[What to produce]:
Copy out every line of the records below verbatim, preserving each character.

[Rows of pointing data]
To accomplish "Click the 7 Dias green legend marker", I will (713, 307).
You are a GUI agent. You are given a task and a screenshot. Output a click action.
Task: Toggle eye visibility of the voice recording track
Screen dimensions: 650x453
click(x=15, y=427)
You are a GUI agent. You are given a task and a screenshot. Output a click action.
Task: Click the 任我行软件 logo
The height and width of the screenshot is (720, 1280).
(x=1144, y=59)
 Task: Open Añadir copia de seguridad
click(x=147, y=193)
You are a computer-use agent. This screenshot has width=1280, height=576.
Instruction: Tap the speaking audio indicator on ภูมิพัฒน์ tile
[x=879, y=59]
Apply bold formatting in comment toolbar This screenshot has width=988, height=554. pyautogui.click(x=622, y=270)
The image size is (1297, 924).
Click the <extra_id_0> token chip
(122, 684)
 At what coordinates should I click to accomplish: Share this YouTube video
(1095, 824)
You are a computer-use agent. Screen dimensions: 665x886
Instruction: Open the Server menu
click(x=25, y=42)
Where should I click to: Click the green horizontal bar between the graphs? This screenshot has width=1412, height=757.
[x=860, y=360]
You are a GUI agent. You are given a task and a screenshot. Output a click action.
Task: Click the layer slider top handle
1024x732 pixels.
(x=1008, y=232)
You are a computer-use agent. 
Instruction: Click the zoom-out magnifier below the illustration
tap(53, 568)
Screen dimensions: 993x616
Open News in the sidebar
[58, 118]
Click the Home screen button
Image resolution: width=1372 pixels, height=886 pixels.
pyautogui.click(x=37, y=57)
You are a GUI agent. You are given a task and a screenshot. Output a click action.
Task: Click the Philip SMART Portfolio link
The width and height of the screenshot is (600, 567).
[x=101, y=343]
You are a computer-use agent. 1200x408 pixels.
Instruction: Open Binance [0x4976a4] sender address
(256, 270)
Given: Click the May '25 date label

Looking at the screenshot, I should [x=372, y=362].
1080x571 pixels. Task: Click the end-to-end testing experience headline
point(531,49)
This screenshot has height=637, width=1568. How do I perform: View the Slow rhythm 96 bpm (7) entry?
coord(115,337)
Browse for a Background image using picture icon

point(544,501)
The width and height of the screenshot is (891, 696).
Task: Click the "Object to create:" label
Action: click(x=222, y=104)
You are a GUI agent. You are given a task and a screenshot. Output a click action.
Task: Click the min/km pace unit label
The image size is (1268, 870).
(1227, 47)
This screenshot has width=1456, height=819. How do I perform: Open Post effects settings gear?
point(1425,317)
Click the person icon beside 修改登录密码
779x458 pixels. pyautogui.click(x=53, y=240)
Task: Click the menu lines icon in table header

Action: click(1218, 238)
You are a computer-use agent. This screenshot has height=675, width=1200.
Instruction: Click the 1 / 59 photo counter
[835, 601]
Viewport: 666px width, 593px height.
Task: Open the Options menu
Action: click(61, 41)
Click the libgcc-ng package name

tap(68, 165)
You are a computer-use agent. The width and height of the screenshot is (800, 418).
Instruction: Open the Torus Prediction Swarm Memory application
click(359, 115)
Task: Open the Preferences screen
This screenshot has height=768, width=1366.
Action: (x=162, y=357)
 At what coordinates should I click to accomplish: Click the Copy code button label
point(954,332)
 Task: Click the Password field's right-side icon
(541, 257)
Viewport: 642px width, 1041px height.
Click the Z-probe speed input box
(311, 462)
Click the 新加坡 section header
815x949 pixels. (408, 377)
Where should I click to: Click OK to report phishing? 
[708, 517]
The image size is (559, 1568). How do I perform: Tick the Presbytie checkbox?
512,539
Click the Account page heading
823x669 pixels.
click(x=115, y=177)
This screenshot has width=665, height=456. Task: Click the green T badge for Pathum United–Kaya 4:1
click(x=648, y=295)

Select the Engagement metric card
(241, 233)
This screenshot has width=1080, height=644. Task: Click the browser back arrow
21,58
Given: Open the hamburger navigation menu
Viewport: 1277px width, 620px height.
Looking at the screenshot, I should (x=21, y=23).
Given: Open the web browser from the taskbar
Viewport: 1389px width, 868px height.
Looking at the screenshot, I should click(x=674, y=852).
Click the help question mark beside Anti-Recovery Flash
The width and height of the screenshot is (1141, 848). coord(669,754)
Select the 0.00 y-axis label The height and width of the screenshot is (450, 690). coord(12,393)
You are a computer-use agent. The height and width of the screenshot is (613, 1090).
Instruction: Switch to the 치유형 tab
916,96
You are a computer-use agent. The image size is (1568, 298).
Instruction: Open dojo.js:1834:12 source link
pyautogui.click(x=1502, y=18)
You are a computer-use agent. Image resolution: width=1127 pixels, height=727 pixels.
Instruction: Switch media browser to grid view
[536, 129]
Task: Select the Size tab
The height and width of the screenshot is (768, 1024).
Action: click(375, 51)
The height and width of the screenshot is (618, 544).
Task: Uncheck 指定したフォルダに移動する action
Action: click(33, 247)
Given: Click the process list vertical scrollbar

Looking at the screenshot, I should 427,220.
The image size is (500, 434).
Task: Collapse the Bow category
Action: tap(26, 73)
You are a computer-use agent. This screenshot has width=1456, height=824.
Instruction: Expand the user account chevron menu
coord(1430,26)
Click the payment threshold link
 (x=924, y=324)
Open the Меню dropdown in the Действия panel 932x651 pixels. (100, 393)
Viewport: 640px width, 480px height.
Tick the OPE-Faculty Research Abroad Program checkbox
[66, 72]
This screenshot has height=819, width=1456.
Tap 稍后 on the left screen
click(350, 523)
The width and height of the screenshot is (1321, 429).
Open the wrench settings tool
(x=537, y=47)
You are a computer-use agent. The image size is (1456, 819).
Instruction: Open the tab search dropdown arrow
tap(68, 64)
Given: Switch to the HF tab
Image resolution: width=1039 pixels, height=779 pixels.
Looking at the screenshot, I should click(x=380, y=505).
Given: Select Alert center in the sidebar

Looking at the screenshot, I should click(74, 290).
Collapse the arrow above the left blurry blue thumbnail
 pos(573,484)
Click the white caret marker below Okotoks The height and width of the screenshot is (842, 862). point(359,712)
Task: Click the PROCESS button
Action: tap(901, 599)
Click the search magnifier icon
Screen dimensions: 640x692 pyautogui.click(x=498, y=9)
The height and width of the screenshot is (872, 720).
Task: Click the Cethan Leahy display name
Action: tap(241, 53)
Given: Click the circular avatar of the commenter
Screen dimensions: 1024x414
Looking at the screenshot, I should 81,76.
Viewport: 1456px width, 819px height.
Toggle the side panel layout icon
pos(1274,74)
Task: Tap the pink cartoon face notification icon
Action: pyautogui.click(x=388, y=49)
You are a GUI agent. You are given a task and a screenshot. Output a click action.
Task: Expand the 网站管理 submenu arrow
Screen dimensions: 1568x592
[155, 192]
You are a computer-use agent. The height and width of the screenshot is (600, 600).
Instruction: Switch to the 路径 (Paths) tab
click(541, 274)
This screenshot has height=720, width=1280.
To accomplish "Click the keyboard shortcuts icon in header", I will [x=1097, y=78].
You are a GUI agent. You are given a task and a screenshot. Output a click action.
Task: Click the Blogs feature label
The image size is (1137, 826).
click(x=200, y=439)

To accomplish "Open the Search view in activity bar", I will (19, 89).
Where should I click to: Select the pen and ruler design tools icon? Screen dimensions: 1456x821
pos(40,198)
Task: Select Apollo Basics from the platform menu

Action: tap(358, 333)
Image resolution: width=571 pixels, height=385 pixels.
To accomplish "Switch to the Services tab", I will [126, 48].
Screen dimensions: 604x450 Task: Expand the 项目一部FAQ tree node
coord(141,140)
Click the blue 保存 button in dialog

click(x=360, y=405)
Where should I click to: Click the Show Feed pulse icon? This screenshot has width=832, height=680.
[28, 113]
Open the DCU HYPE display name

[Complete output]:
To accomplish "Click the 7 Dias green legend marker", I will (713, 307).
You are a GUI agent. You are given a task and a screenshot. Output a click action.
Task: Toggle eye visibility of the voice recording track
Screen dimensions: 650x453
click(x=15, y=427)
You are a GUI agent. You are given a task and a screenshot. Output a click action.
Task: Click the 任我行软件 logo
The height and width of the screenshot is (720, 1280).
(x=1144, y=59)
 Task: Open Añadir copia de seguridad
click(x=147, y=193)
You are a computer-use agent. This screenshot has width=1280, height=576.
Instruction: Tap the speaking audio indicator on ภูมิพัฒน์ tile
[x=879, y=59]
Apply bold formatting in comment toolbar This screenshot has width=988, height=554. pyautogui.click(x=622, y=270)
The image size is (1297, 924).
Click the <extra_id_0> token chip
(122, 684)
 At what coordinates should I click to accomplish: Share this YouTube video
(1095, 824)
You are a computer-use agent. Screen dimensions: 665x886
Instruction: Open the Server menu
click(x=25, y=42)
Where should I click to: Click the green horizontal bar between the graphs? This screenshot has width=1412, height=757.
[x=860, y=360]
You are a GUI agent. You are given a task and a screenshot. Output a click action.
Task: Click the layer slider top handle
1024x732 pixels.
(x=1008, y=232)
You are a computer-use agent. 
Instruction: Click the zoom-out magnifier below the illustration
tap(53, 568)
Screen dimensions: 993x616
Open News in the sidebar
[58, 118]
Click the Home screen button
Image resolution: width=1372 pixels, height=886 pixels.
pyautogui.click(x=37, y=57)
You are a GUI agent. You are given a task and a screenshot. Output a click action.
Task: Click the Philip SMART Portfolio link
The width and height of the screenshot is (600, 567).
[x=101, y=343]
You are a computer-use agent. 1200x408 pixels.
Instruction: Open Binance [0x4976a4] sender address
(256, 270)
Given: Click the May '25 date label

Looking at the screenshot, I should [x=372, y=362].
1080x571 pixels. Task: Click the end-to-end testing experience headline
point(531,49)
This screenshot has height=637, width=1568. How do I perform: View the Slow rhythm 96 bpm (7) entry?
coord(115,337)
Browse for a Background image using picture icon

point(544,501)
The width and height of the screenshot is (891, 696).
Task: Click the "Object to create:" label
Action: click(x=222, y=104)
You are a GUI agent. You are given a task and a screenshot. Output a click action.
Task: Click the min/km pace unit label
The image size is (1268, 870).
(1227, 47)
This screenshot has width=1456, height=819. How do I perform: Open Post effects settings gear?
point(1425,317)
Click the person icon beside 修改登录密码
779x458 pixels. pyautogui.click(x=53, y=240)
Task: Click the menu lines icon in table header

Action: click(1218, 238)
You are a computer-use agent. This screenshot has height=675, width=1200.
Instruction: Click the 1 / 59 photo counter
[835, 601]
Viewport: 666px width, 593px height.
Task: Open the Options menu
Action: click(61, 41)
Click the libgcc-ng package name

tap(68, 165)
You are a computer-use agent. The width and height of the screenshot is (800, 418).
Instruction: Open the Torus Prediction Swarm Memory application
click(359, 115)
Task: Open the Preferences screen
This screenshot has height=768, width=1366.
Action: (x=162, y=357)
 At what coordinates should I click to accomplish: Click the Copy code button label
point(954,332)
 Task: Click the Password field's right-side icon
(541, 257)
Viewport: 642px width, 1041px height.
Click the Z-probe speed input box
(311, 462)
Click the 新加坡 section header
815x949 pixels. (408, 377)
Where should I click to: Click OK to report phishing? 
[708, 517]
The image size is (559, 1568). How do I perform: Tick the Presbytie checkbox?
512,539
Click the Account page heading
823x669 pixels.
click(x=115, y=177)
This screenshot has width=665, height=456. Task: Click the green T badge for Pathum United–Kaya 4:1
click(x=648, y=295)

Select the Engagement metric card
(241, 233)
This screenshot has width=1080, height=644. Task: Click the browser back arrow
21,58
Given: Open the hamburger navigation menu
Viewport: 1277px width, 620px height.
Looking at the screenshot, I should (x=21, y=23).
Given: Open the web browser from the taskbar
Viewport: 1389px width, 868px height.
Looking at the screenshot, I should click(x=674, y=852).
Click the help question mark beside Anti-Recovery Flash
The width and height of the screenshot is (1141, 848). coord(669,754)
Select the 0.00 y-axis label The height and width of the screenshot is (450, 690). coord(12,393)
You are a computer-use agent. The height and width of the screenshot is (613, 1090).
Instruction: Switch to the 치유형 tab
916,96
You are a computer-use agent. The image size is (1568, 298).
Instruction: Open dojo.js:1834:12 source link
pyautogui.click(x=1502, y=18)
You are a computer-use agent. Image resolution: width=1127 pixels, height=727 pixels.
Instruction: Switch media browser to grid view
[536, 129]
Task: Select the Size tab
The height and width of the screenshot is (768, 1024).
Action: click(375, 51)
The height and width of the screenshot is (618, 544).
Task: Uncheck 指定したフォルダに移動する action
Action: click(33, 247)
Given: Click the process list vertical scrollbar

Looking at the screenshot, I should 427,220.
The image size is (500, 434).
Task: Collapse the Bow category
Action: tap(26, 73)
You are a computer-use agent. This screenshot has width=1456, height=824.
Instruction: Expand the user account chevron menu
coord(1430,26)
Click the payment threshold link
 (x=924, y=324)
Open the Меню dropdown in the Действия panel 932x651 pixels. (100, 393)
Viewport: 640px width, 480px height.
Tick the OPE-Faculty Research Abroad Program checkbox
[66, 72]
This screenshot has height=819, width=1456.
Tap 稍后 on the left screen
click(350, 523)
The width and height of the screenshot is (1321, 429).
Open the wrench settings tool
(x=537, y=47)
You are a computer-use agent. The image size is (1456, 819).
Instruction: Open the tab search dropdown arrow
tap(68, 64)
Given: Switch to the HF tab
Image resolution: width=1039 pixels, height=779 pixels.
Looking at the screenshot, I should click(x=380, y=505).
Given: Select Alert center in the sidebar

Looking at the screenshot, I should click(74, 290).
Collapse the arrow above the left blurry blue thumbnail
 pos(573,484)
Click the white caret marker below Okotoks The height and width of the screenshot is (842, 862). point(359,712)
Task: Click the PROCESS button
Action: tap(901, 599)
Click the search magnifier icon
Screen dimensions: 640x692 pyautogui.click(x=498, y=9)
The height and width of the screenshot is (872, 720).
Task: Click the Cethan Leahy display name
Action: tap(241, 53)
Given: Click the circular avatar of the commenter
Screen dimensions: 1024x414
Looking at the screenshot, I should 81,76.
Viewport: 1456px width, 819px height.
Toggle the side panel layout icon
pos(1274,74)
Task: Tap the pink cartoon face notification icon
Action: pyautogui.click(x=388, y=49)
You are a GUI agent. You are given a task and a screenshot. Output a click action.
Task: Expand the 网站管理 submenu arrow
Screen dimensions: 1568x592
[155, 192]
You are a computer-use agent. The height and width of the screenshot is (600, 600).
Instruction: Switch to the 路径 (Paths) tab
click(541, 274)
This screenshot has height=720, width=1280.
To accomplish "Click the keyboard shortcuts icon in header", I will [x=1097, y=78].
You are a GUI agent. You are given a task and a screenshot. Output a click action.
Task: Click the Blogs feature label
The image size is (1137, 826).
click(x=200, y=439)

To accomplish "Open the Search view in activity bar", I will (19, 89).
Where should I click to: Select the pen and ruler design tools icon? Screen dimensions: 1456x821
pos(40,198)
Task: Select Apollo Basics from the platform menu

Action: tap(358, 333)
Image resolution: width=571 pixels, height=385 pixels.
To accomplish "Switch to the Services tab", I will [126, 48].
Screen dimensions: 604x450 Task: Expand the 项目一部FAQ tree node
coord(141,140)
Click the blue 保存 button in dialog

click(x=360, y=405)
Where should I click to: Click the Show Feed pulse icon? This screenshot has width=832, height=680.
[28, 113]
Open the DCU HYPE display name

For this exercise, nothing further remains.